= Lenny Permana =

Australian badminton player

Lenny Permana is a female badminton player from Australia. She was chosen by the Olympic Council as one of the recipient for John Landy scholarship program in 2020.

Born in Indonesia, and competed for the Indonesian team previously, reached the quarter-final of the World Junior Championship.
She moved to Australia to study and then joined the Australian Badminton team. Permana played badminton at the 2004 Summer Olympics. She represented Australia at 2002 Commonwealth Games as well in Manchester and have played for Australia in many occasions including Uber Cup, Oceania Championship, Whyte Trophy and the mixed team events Sudirman Cup.
Her highest world ranking was top 20.

Permana's players's achievements including multiple recipients in various years of Badminton Victoria Sportwoman of the Year, Best Personality Players, Best Performance Player, Cliff Cut Award Best Sportmanship Player.

Whilst still competing, Permana has started coaching in many levels as a results produced many State level badminton players compete for Victorian junior State teams when working with BAV (Badminton Academy of Victoria) for many years til she has opened her new club Infinity Badminton and coaches at Mitcham and Doncaster, with many upcoming juniors players.
Some of those players later on become Olympian themselves.

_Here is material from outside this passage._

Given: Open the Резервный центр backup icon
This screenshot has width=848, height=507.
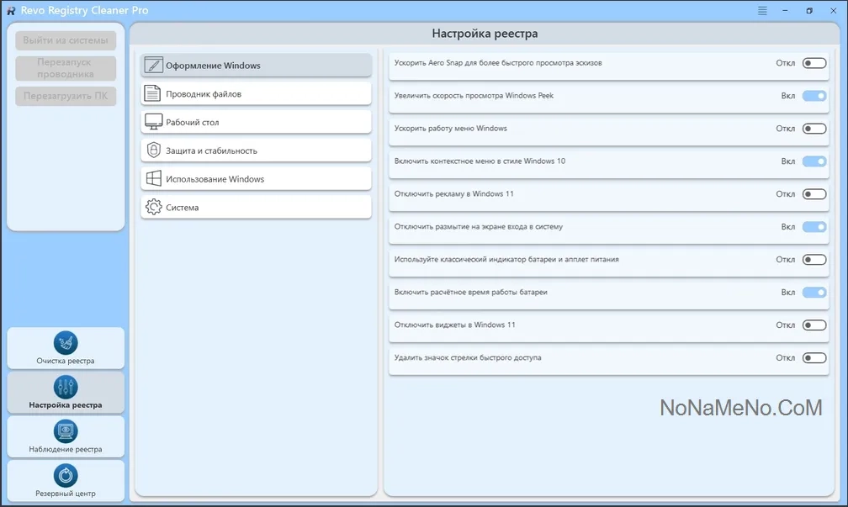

Permana is dedicated her time to coach local Primary and Secondary School around her area voluntarily for several years. She was Badminton Australia under 15 National Coach in 2016–2018, coached many Victorian junior State teams and prior to pandemic was helping Badminton AUS Senior team to win Oceania Championship in 2020.

As a results of her contribution, she was awarded Badminton Australia Volunteer of the Year, recipient of Badminton Victoria Service Award for at least 15 years service to badminton and 2019 Award recipient of Outstanding Community Contribution Award (Primary School Category).

Badminton Victoria is dedicated a "Lenny Permana" trophy for Division 2 winner at All Victorian Primary School Badminton Championship.
Permana is also one of BWF ShuttleTime tutor.